Verlangsamung des Wachstums der Myopie
Eine weitere sehr wesentliche Langzeiterfahrung der beschleunigten Orthokeratologie ist die Verlangsamung des Wachstums der Myopie bei Kindern und Jugendlichen durch den Effekt der veränderten peripheren Refraktion. Weltweite Studien bestätigen dies. Darüber referierte, wie auch schon zur VDCO-Tagung Optometrie 2012 in Jena, Bastian Cagnolati, B.Sc, MC.Optom., Duisburg, der zum Thema Myopieentwicklung promoviert.
Sehr positive und ganz persönliche Langzeiterfahrungen mit Ortho-K hat die Spitzensportlerin Steffi Nerius, Speerwurf-Weltmeisterin 2009, Sportlerin des Jahres 2009, Europameisterin 2006, Gewinnerin von Olympiasilber 2004. Sie trägt seit 2004 Ortho-K und erreichte damit ihre größten sportlichen Erfolge, weil sie zum Sport keine Brille tragen konnte und mit Kontaktlinsen auf der Höhe ihres körperlichen Einsatzes immer Dehydratations- und Benetzungsprobleme hatte. Aus dem Gespräch konnte man gute Ideen zur Kommunikation mit den eigenen Kunden ableiten.
Ortho-K hat etwas Magisches, Verwunderliches an sich und löst nicht selten die Frage aus „geht denn das überhaupt? “ Wenn der Anpasser diesen Zweifel ausräumen und positiv beantworten kann, ist er in den Augen des Kunden schon ein herausragender Experte.
Fazit
  • Ortho-K ist sicher bei sachgerechter Vermessung und Auswertung der Hornhauttopographie, Selektion nach Eignung sowie unter Einhaltung der Hygienestandards.

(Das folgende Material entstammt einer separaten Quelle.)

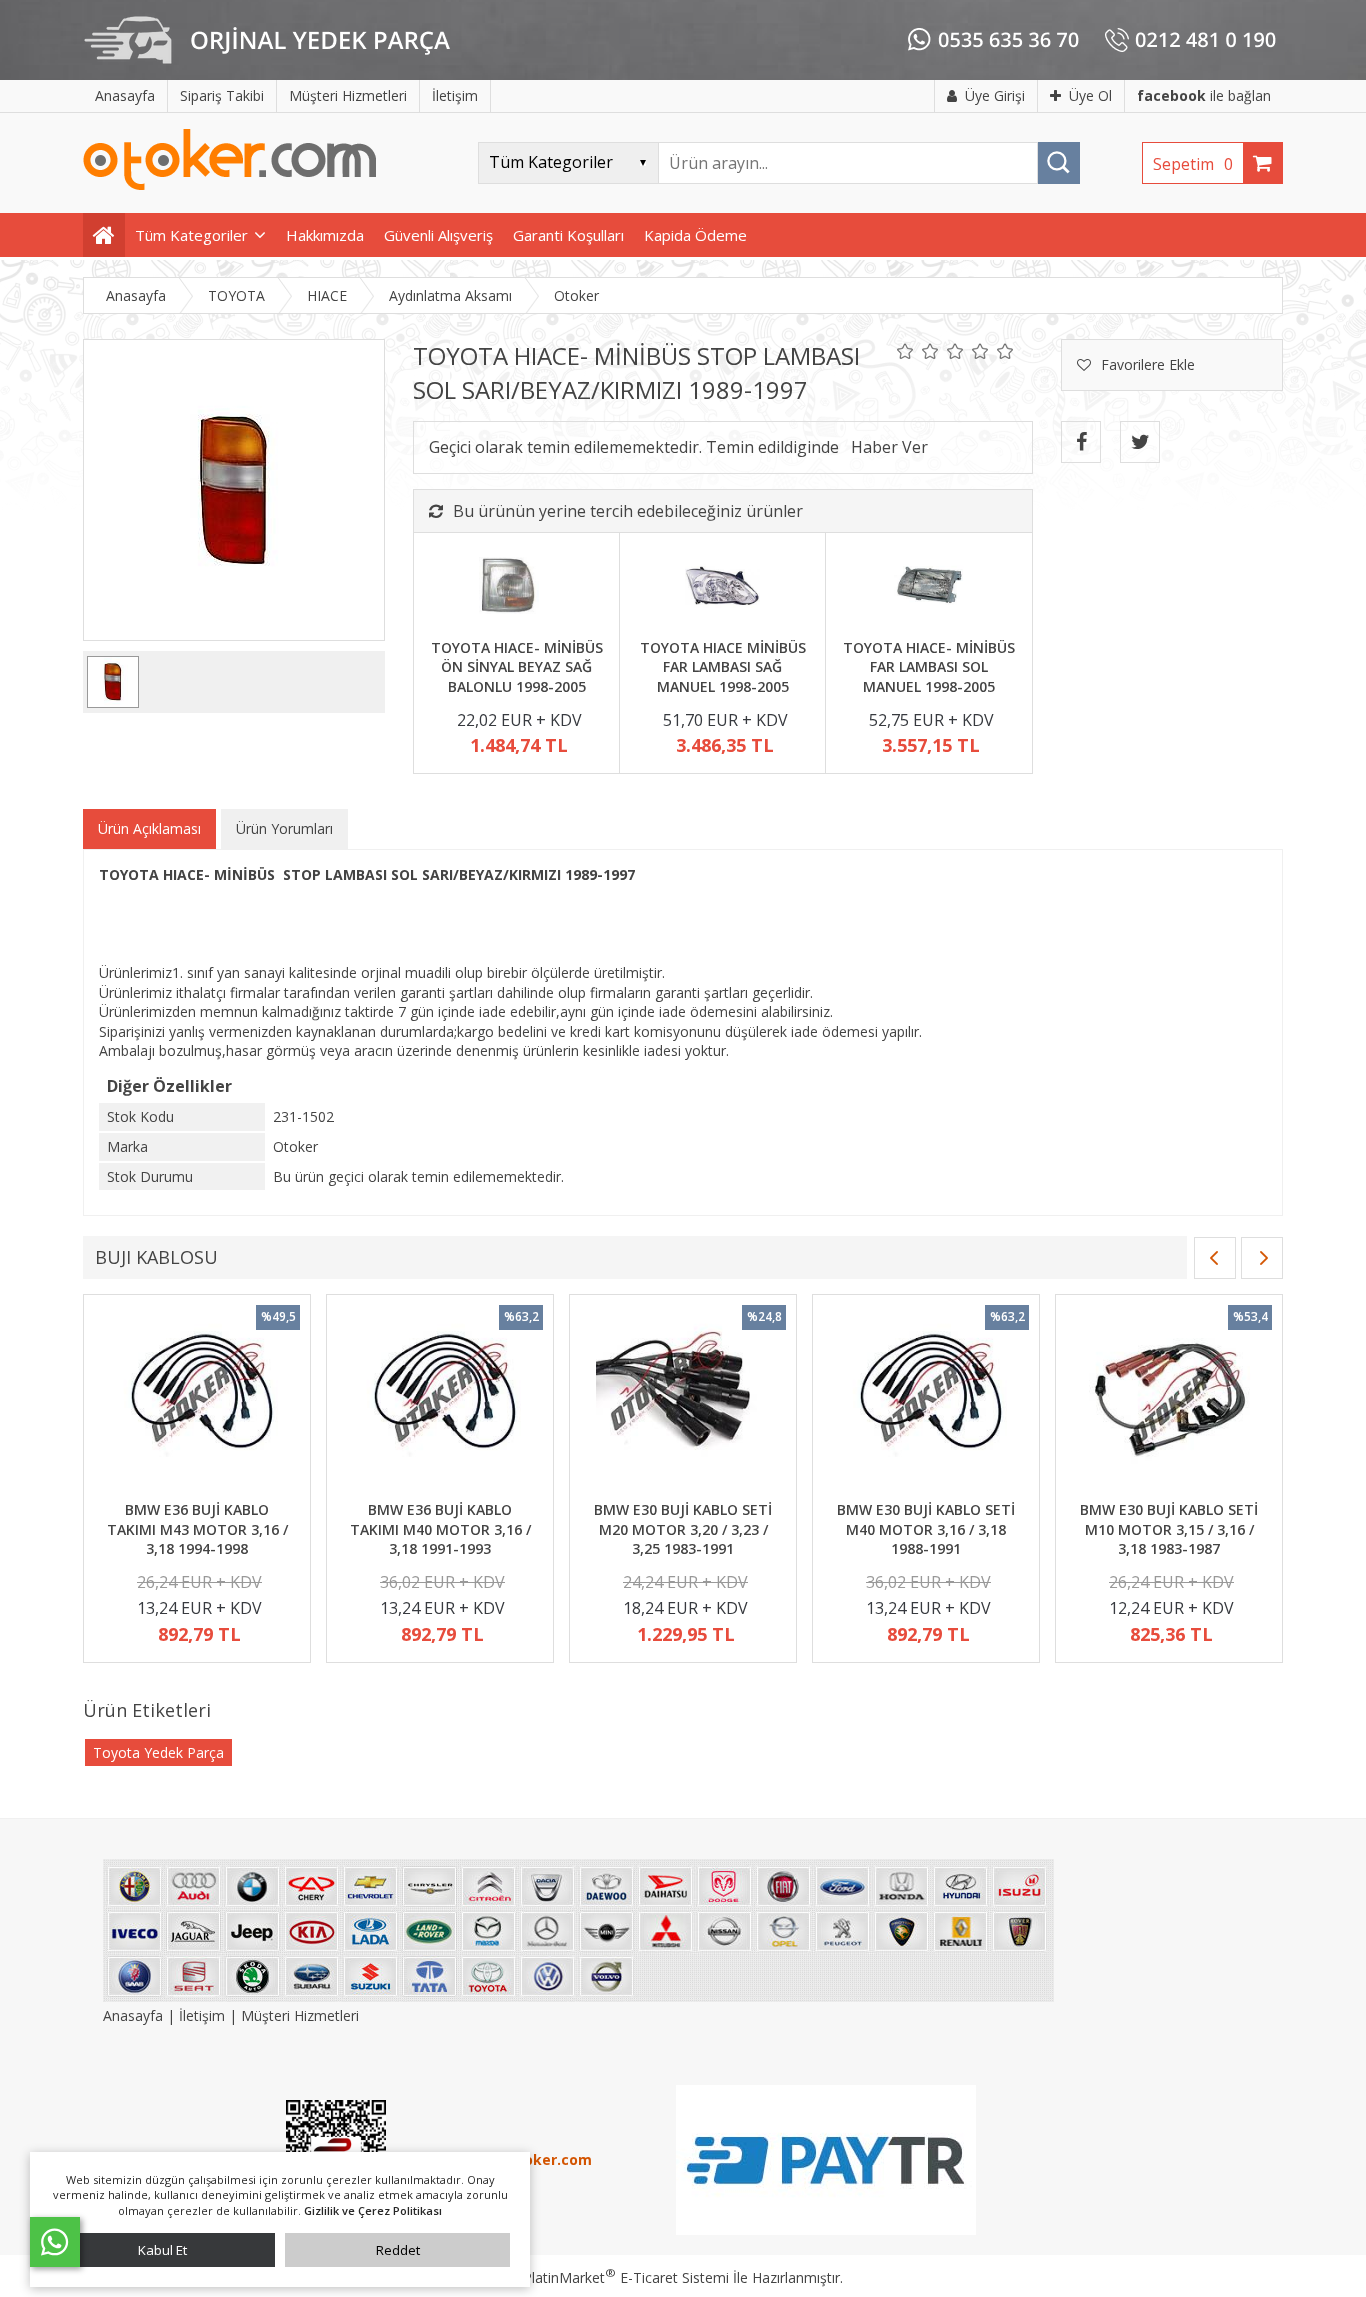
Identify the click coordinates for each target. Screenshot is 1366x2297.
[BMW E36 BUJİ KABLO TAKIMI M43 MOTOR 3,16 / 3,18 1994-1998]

  • Die Anpassempfehlungen aus den Seminaren und Anleitungen der Hersteller haben sich bewährt.
  • Die „Übergangszeiten“ sind problemlos zu managen.
  • Bei richtiger Anwendung ist Ortho-K sicherer als andere Arten des Linsengtragens, weil keine andere Methode so sorgfältig und kritisch hinsichtlich ihres Verlaufes beobachtet wird.
  • Anfängliche Vorbehalte seitens der Ophthalmologie und Verbotsempfehlungen seitens der Verkehrsophthalmologie sind offiziell noch nicht widerrufen worden.
  • Ortho-K hat ein großes Anwendungspotenzial, es bedarf allerdings wesentlich intensiverer Öffentlichkeitsarbeit als bisher, um das Nischendasein zu überwinden.